Just 17 and in trouble with the law, Chris Allen’s life had taken a turn that his single mom did not want to see. It would have been easy to let him go – toward a life, perhaps, in and out of jail.
Enter Harry McAlister, a U.S. Air Force communications technician with an interest in electronics and a motorcycle that Allen found intriguing.
It was the early 1970s when Allen and McAlister saw their paths come together in Tampa’s Big Brother program. Though their collaboration only lasted a short time, the impact was far-reaching. It changed Allen’s life.
The two met for an emotional reunion Sunday afternoon in the cacophonous Pin Chasers bowling alley on Armenia Avenue, site of a Big Brothers Big Sisters fundraiser.
Allen held a small box wrapped in gold paper that contained a Skagen watch, one that matched his own, to give to his former mentor.
Allen spotted McAlister walking his way in the bowling alley, and both men smiled, though McAlister looked a bit nervous. McAlister held out his hand for a shake. Allen took his hand, but delivered a hug.
“You are the reason I am where I am today,” Allen said, “and I want to thank you.”
Tears welled up in Allen’s eyes when he greeted his Big Brother from so long ago, telling him how his life had changed.
Allen, 59, and McAlister, 70, recalled the past fondly, if not differently.
Allen said McAlister had a Honda Gold Wing motorcycle and the two often would go out riding. McAlister said he didn’t remember what kind of bike he rode those days, but he‘s pretty sure it wasn’t a Gold Wing.
McAlister remembered one time the teen put McAlister’s contacts in and got scolded for it, not only for possible damage to his own eyes but to McAlister’s contacts. He also remembered returning from a trip to Turkey with a new pair of boots, which Allen commandeered and never returned.
Allen chuckled at that tale, and didn’t dispute it.
Allen said the two fell out of touch after he began taking classes in electronics – an interest sparked by McAlister’s work with MacDill Air Force Base – at a local technical school and began working.
“I just wasn’t able to keep in touch,” Allen said.
McAlister said he was deployed to Korea and that’s when the two drifted apart.
It all was in the distant past – one the two gray-haired men sat on a Sunday afternoon chatting about.
Allen embarked on a career in electronics and now is a General Electric electrical engineer who services ultrasounds in hospitals.

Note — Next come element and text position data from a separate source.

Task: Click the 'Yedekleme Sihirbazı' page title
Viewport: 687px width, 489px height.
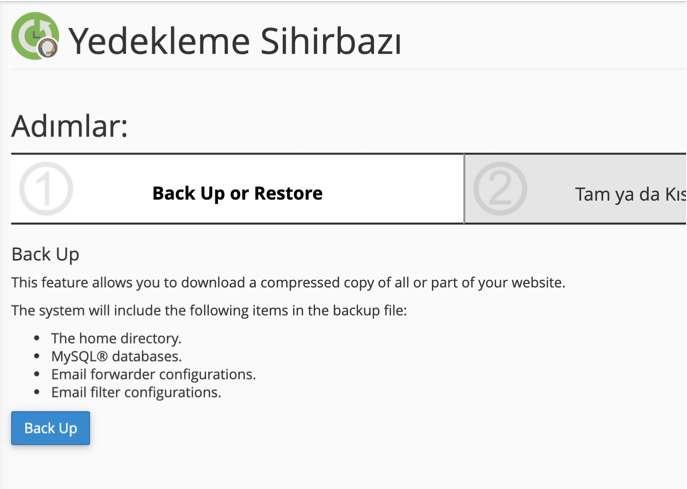Action: (235, 41)
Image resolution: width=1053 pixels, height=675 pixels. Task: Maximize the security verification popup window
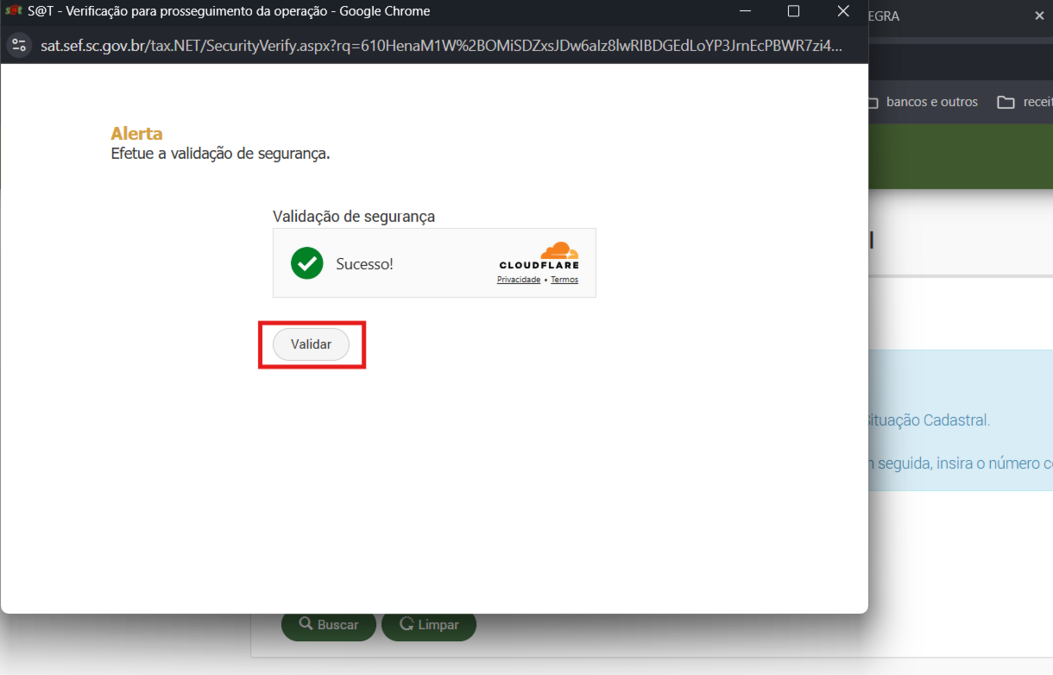point(794,11)
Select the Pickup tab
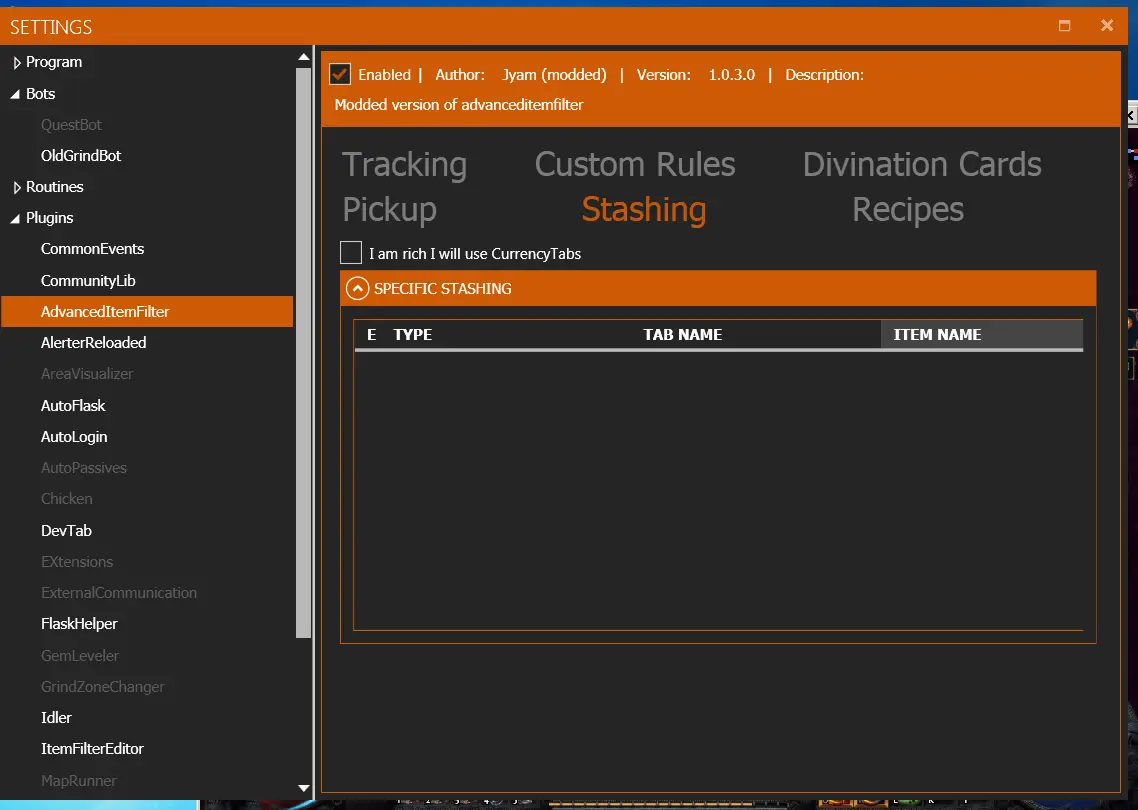Viewport: 1138px width, 810px height. (x=389, y=210)
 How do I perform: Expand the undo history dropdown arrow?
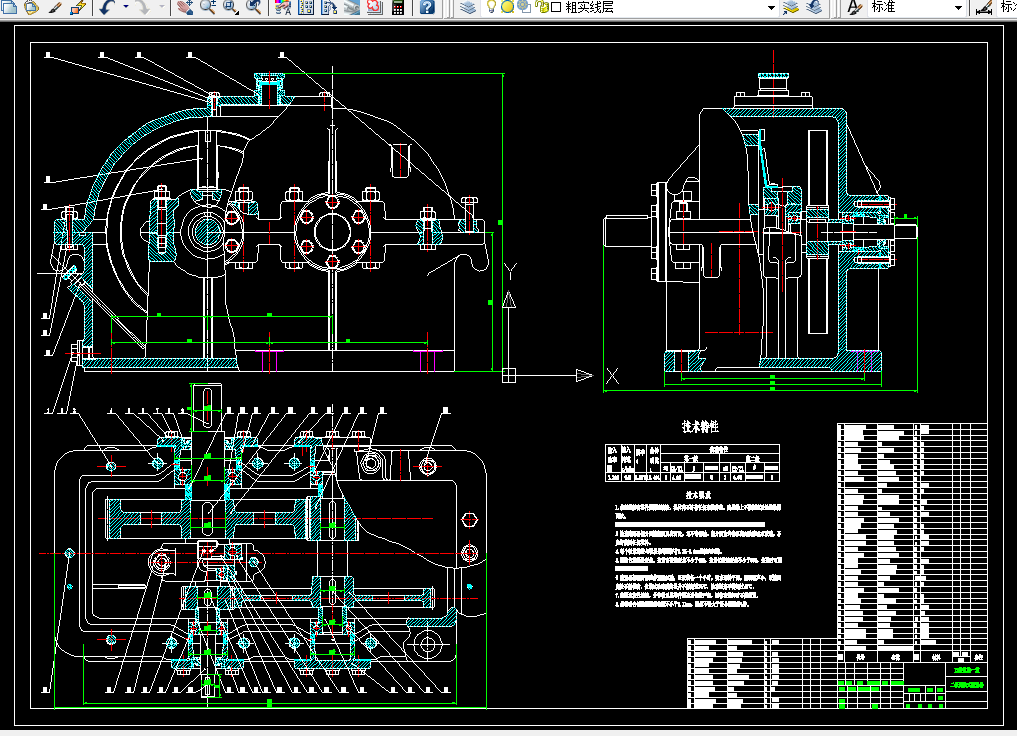point(124,8)
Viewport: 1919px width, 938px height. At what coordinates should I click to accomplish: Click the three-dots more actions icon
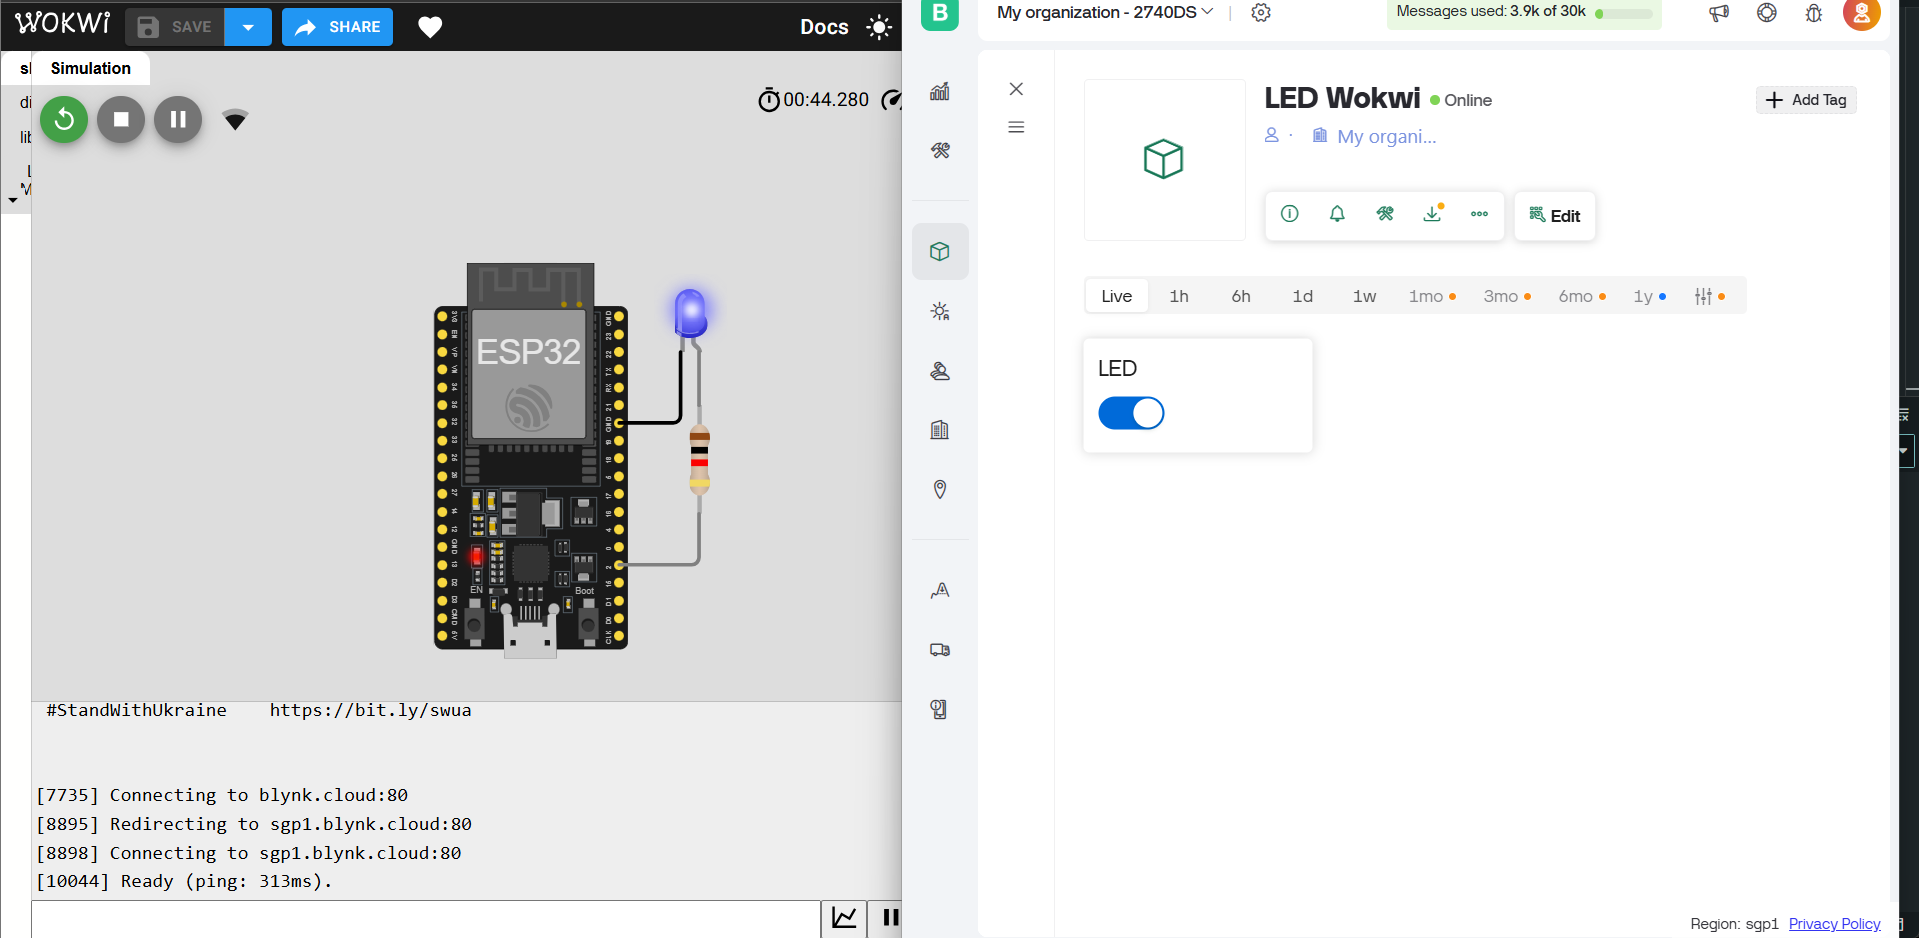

“I was 18,” he said, “but I still needed a father figure in my life and there was somebody there who made a difference.”
McAlister said he was impressed with how Allen turned out.
“The best thing was his pursuing, pretty aggressively, his interests,” McAlister said. “I didn’t realize electronics meant so much to him. I guess that rubbed off a little.”
Asked his reaction to the effect he had on Allen’s life, McAlister paused a moment.
“Humbling,” he said.
After a separation that lasted four decades, Allen decided to find his former mentor. He got in touch with Big Brothers Big Sisters of Tampa, which encourages “bigs” and “littles” to reconnect through a “Reunite Now!” program.
“I got the idea not to pay it forward,” said Allen, now married and the father of four grown daughters, “but to pay it backward.”